Reflections on the electoral fraud in Cuba

“I consider it completely unimportant who in the party will vote, or how; but what is extraordinarily important is this - who will count the votes, and how.” - Josef Stalin (1923)

Raul Castro goes to "vote." What is wrong with this picture?
 In a free society one elects who will represent them and one can petition their neighbors to vote for them and run for office. In a communist regime one decides on whether or not to suffer the consequences of not affirming the dictatorship by voting in an exercise in which there is no choice in representation. The Castro regime held what it called "municipal elections" on Sunday, November 26, 2017. The act of electing who will rule was made by those in power before the publicized vote took place.

This has not taken place in Cuba since 1950.
Yoani Sanchez reported over twitter that "[t]hese municipal elections were presented by the official propaganda as a backing for the "legacy" of Fidel Castro, it was very important for the Government to achieve greater participation, just 3 months before the end of Raúl Castro's presidency."


There was an electoral farce in Cuba this past Sunday. The 58 year old communist dictatorship in Cuba blocked 175 opposition candidates from running. Only one political party, the Cuban Communist Party recognized as legal in the constitution. St. Kitts and Nevis Oberver in the November 27, 2017 article Cuba Marks Castro’s Death with Pseudo Democratic Elections reported that "[s]tate-run media is championing the belief that the elections are a way for citizens to show support for Fidel Castro’s ideas. In the provincial and national votes, candidates were chosen by commissions made up of Communist Party representatives."

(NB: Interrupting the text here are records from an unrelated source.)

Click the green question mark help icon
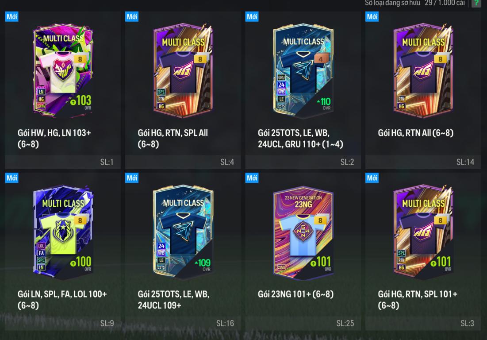This screenshot has width=487, height=340. (x=476, y=3)
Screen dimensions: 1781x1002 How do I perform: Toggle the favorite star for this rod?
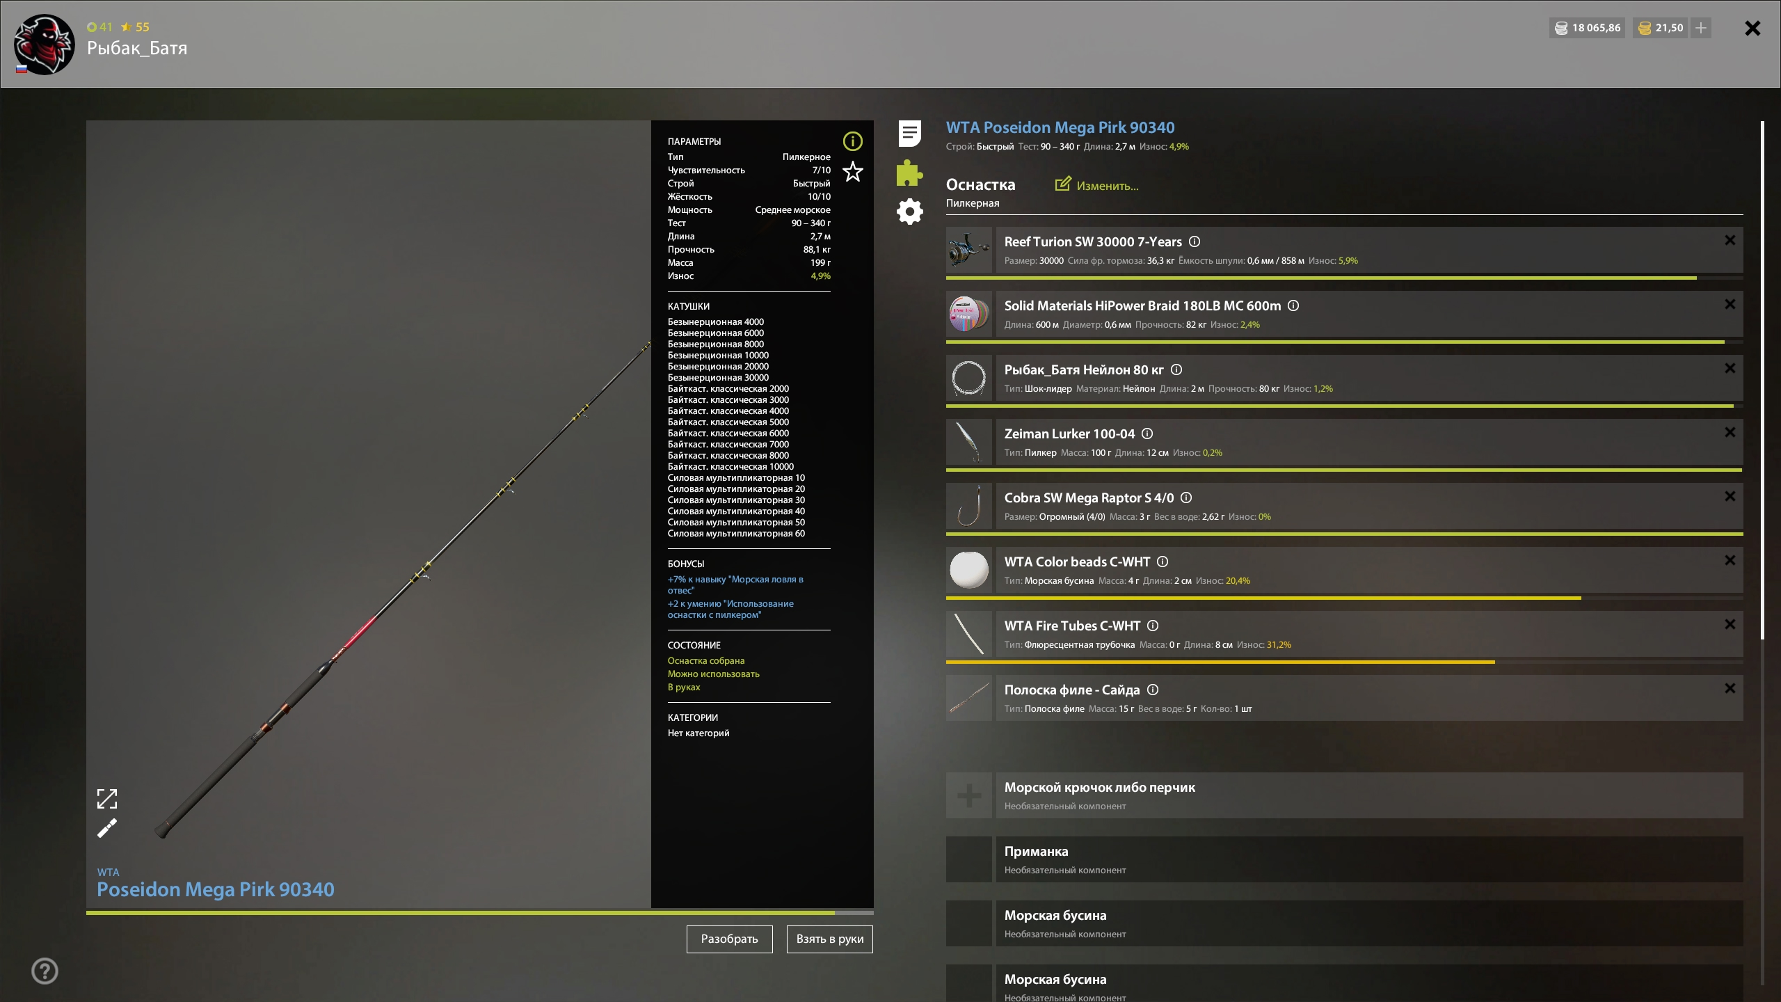pos(852,171)
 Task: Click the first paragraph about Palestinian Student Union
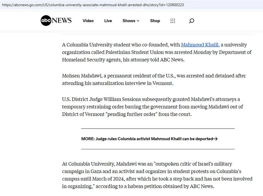click(157, 52)
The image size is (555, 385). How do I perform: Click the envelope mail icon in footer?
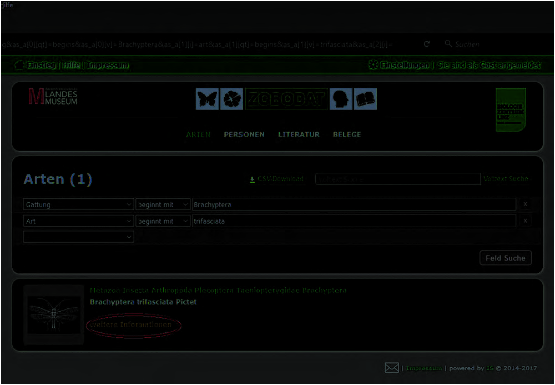coord(392,368)
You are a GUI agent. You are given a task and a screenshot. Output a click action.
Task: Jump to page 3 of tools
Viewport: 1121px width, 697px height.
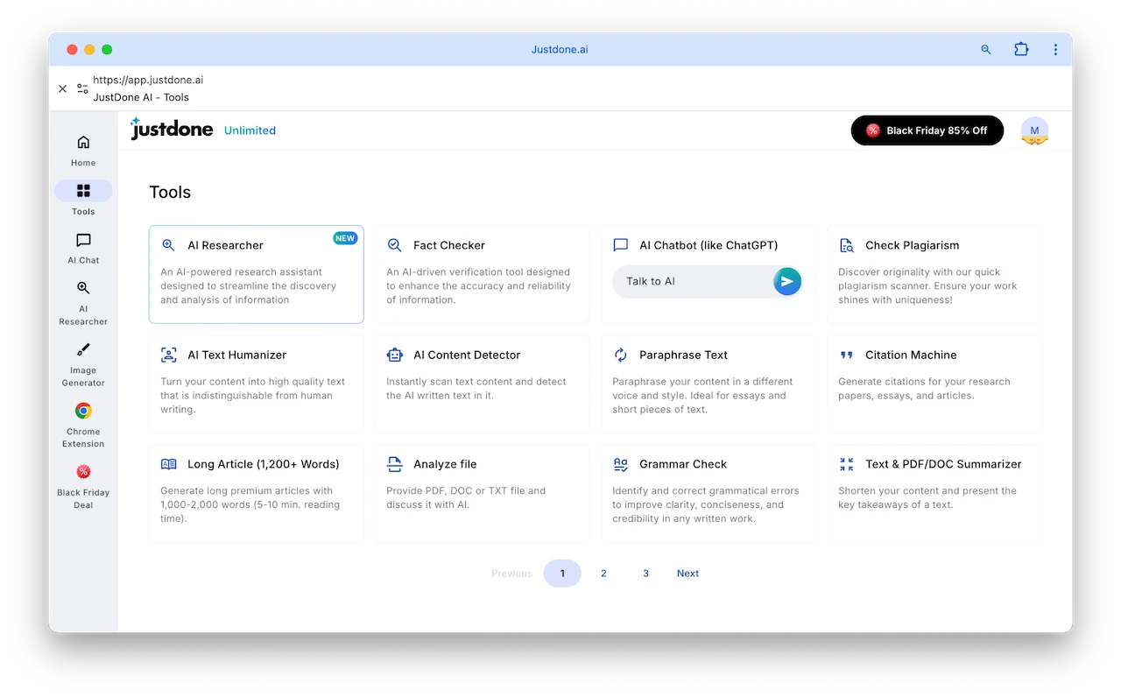[x=645, y=574]
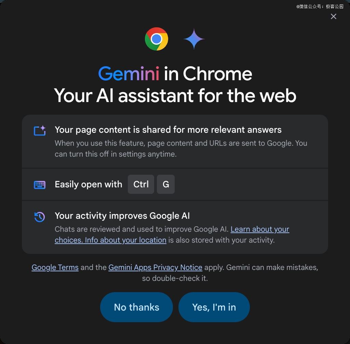Click the activity history clock icon
This screenshot has width=350, height=344.
click(x=40, y=217)
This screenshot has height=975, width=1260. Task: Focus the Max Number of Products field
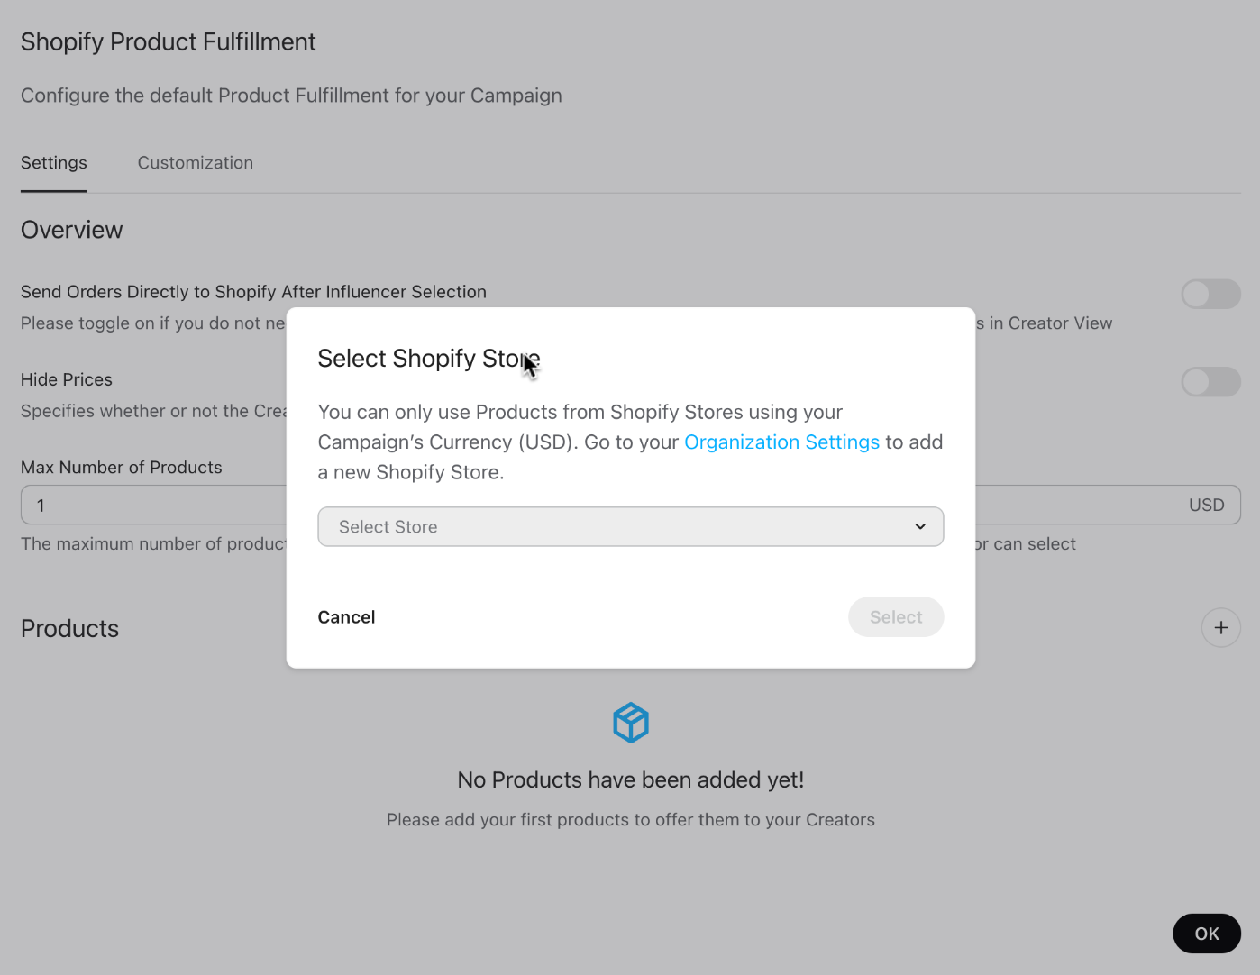(153, 506)
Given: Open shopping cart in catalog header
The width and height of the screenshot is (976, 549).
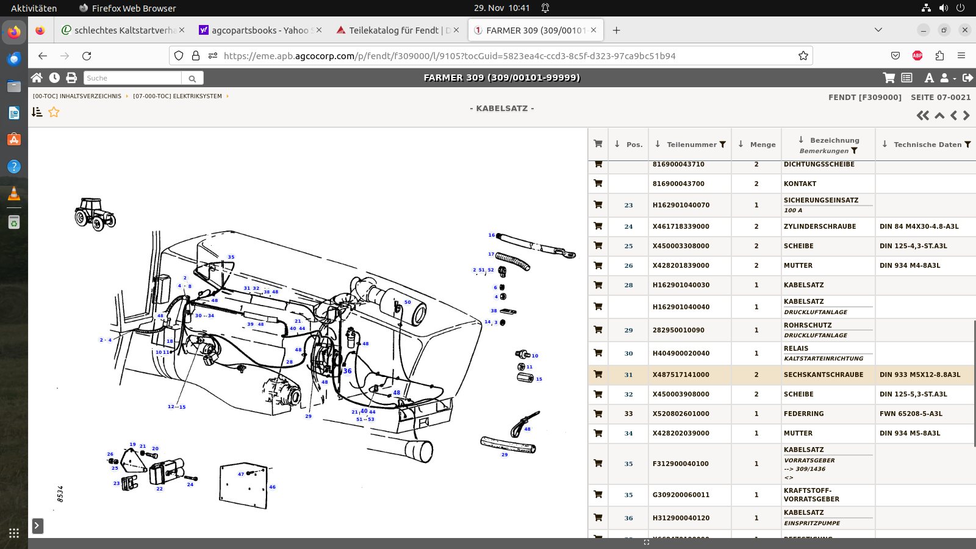Looking at the screenshot, I should pyautogui.click(x=889, y=77).
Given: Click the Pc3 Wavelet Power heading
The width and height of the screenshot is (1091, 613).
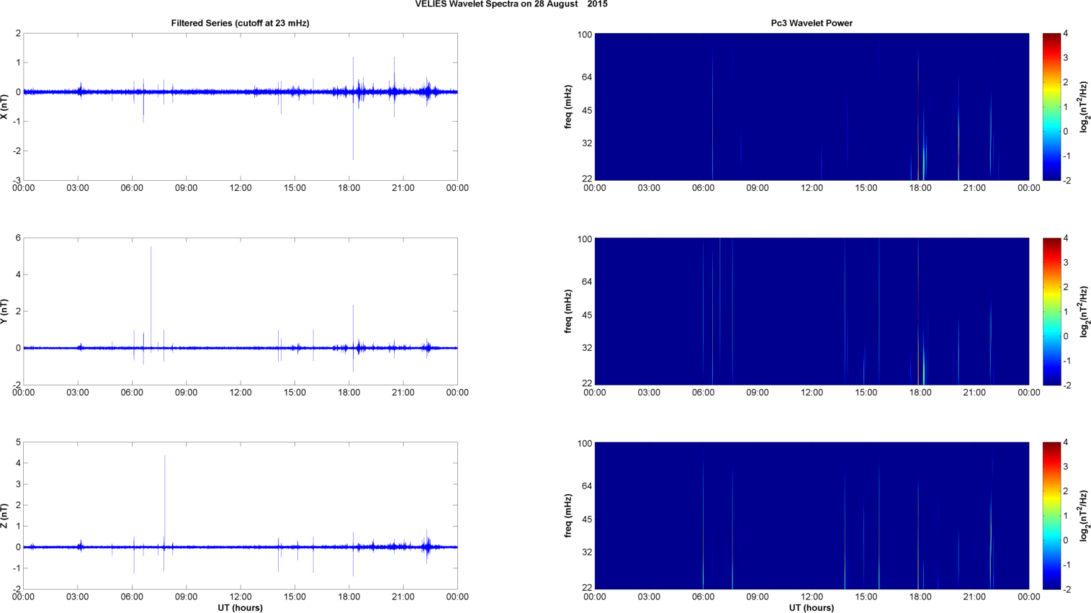Looking at the screenshot, I should tap(812, 23).
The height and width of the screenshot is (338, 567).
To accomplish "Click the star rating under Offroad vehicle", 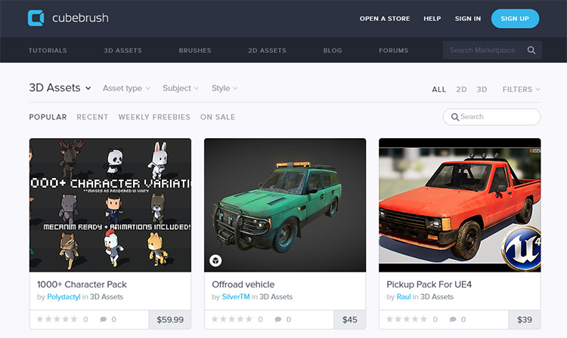I will point(232,319).
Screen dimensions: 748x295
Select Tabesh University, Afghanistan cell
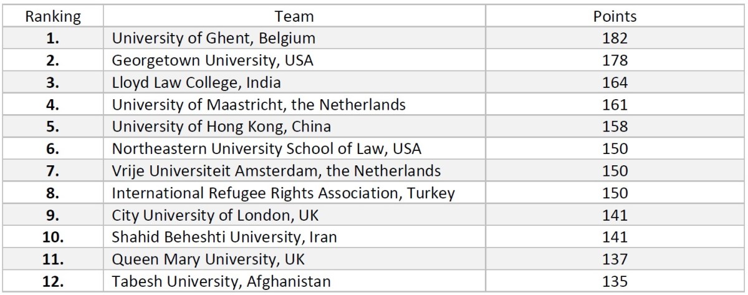[221, 282]
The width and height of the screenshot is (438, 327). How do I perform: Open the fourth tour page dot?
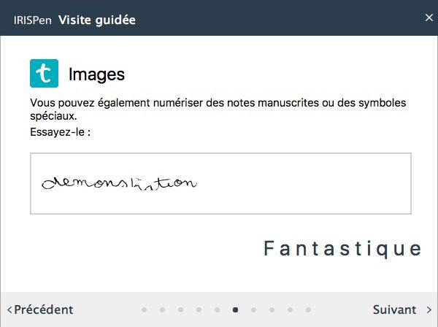point(199,309)
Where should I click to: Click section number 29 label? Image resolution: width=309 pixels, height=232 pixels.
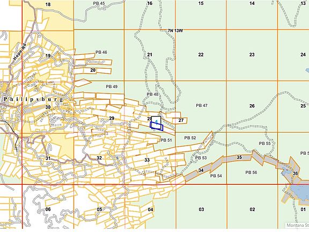click(112, 118)
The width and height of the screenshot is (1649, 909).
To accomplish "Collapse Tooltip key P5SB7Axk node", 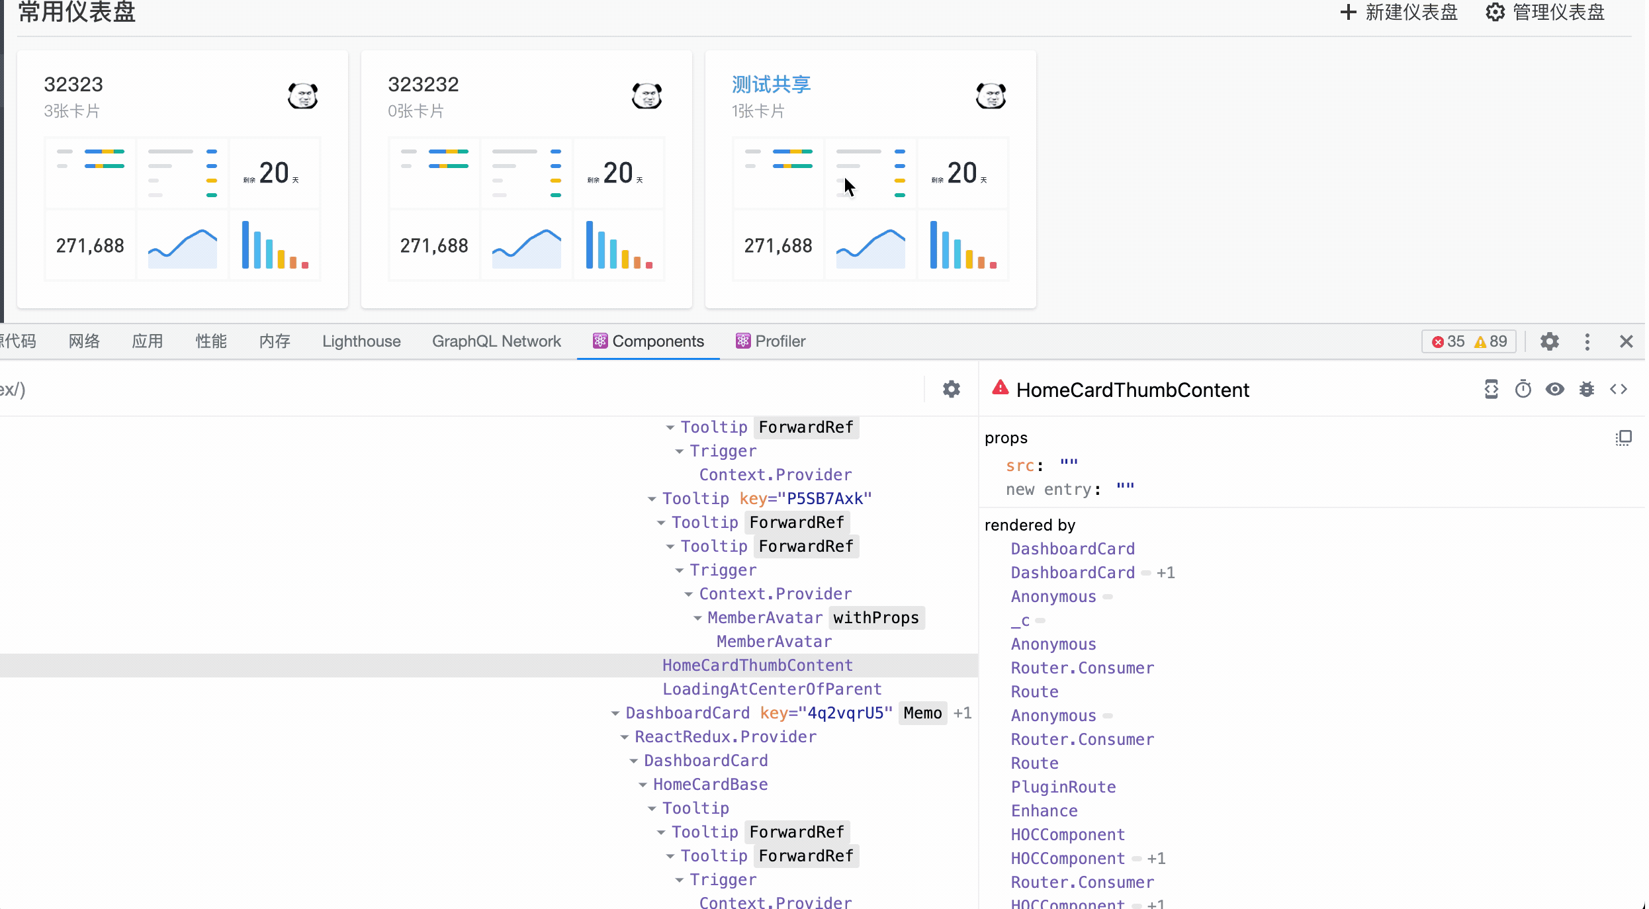I will 652,499.
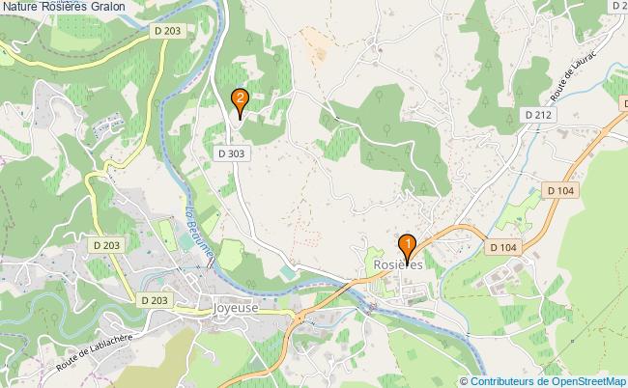
Task: Click the middle D 203 road shield
Action: point(106,245)
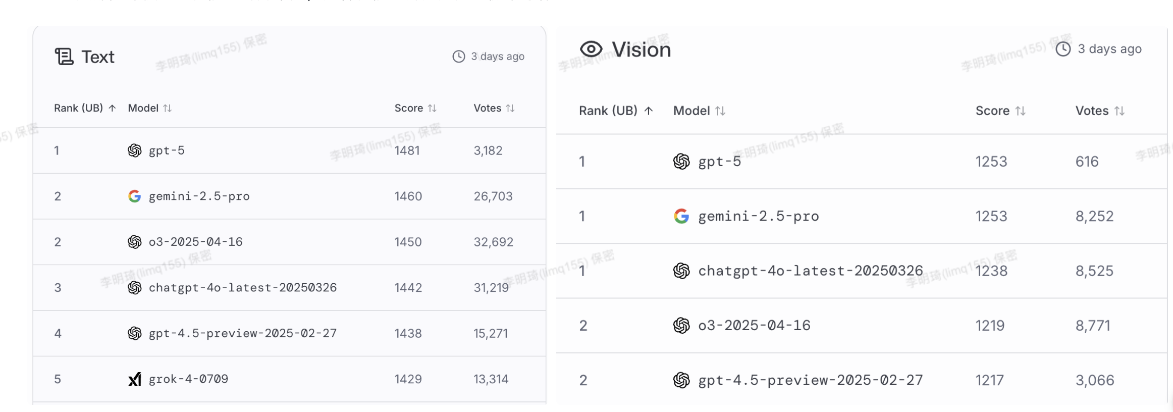Click the Text leaderboard scroll icon

click(x=64, y=57)
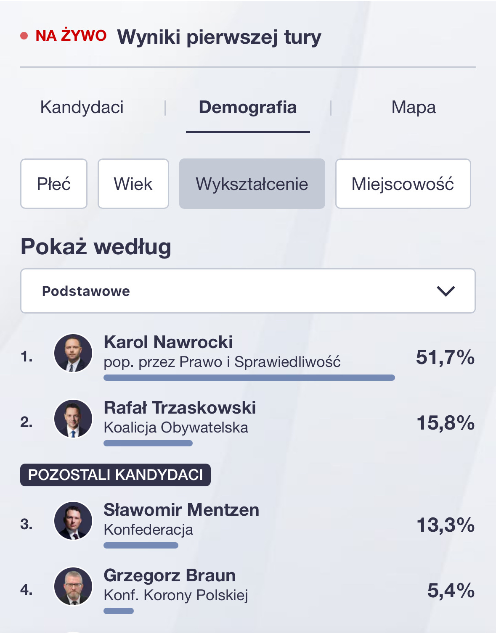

Finally, ballots marked Plebiscite were not counted and reported. Rosa María Payá of CubaDecide reported over twitter that the "[e]lectoral college arbitrarily denied the request to count the canceled ballots, without answering arguments of the claim. Now there is a spectacular siege of State Security to violate our citizens' rights and the Electoral Law itself."
 teleSUR, a Chavista news outlet with a pro-Castro slant was tone deaf in the November 27, 2017 title it picked to report on the proceedings in Cuba last Sunday: "Elections in Cuba: Like Nowhere Else!" The first paragraph continues in "awe" of the "election" in Cuba reporting, "No banners. No posters. No placards. No advertisements. No slogans. No campaigning. It is Election Day in Cuba, yet I cannot see any sign of it. Some 27,000 candidates are competing for 605 seats in the Cuban National Assembly, yet I cannot see one."

The reason for the lack of campaigning to convince every day Cubans to vote for them is because they do not have a say. Cuba is a dictatorship, elections are a farce, and a public relations campaign to legitimize the dictatorship.

This is not a choice but a farce or a fraud masquerading as an election in a Stalinist exercise of control.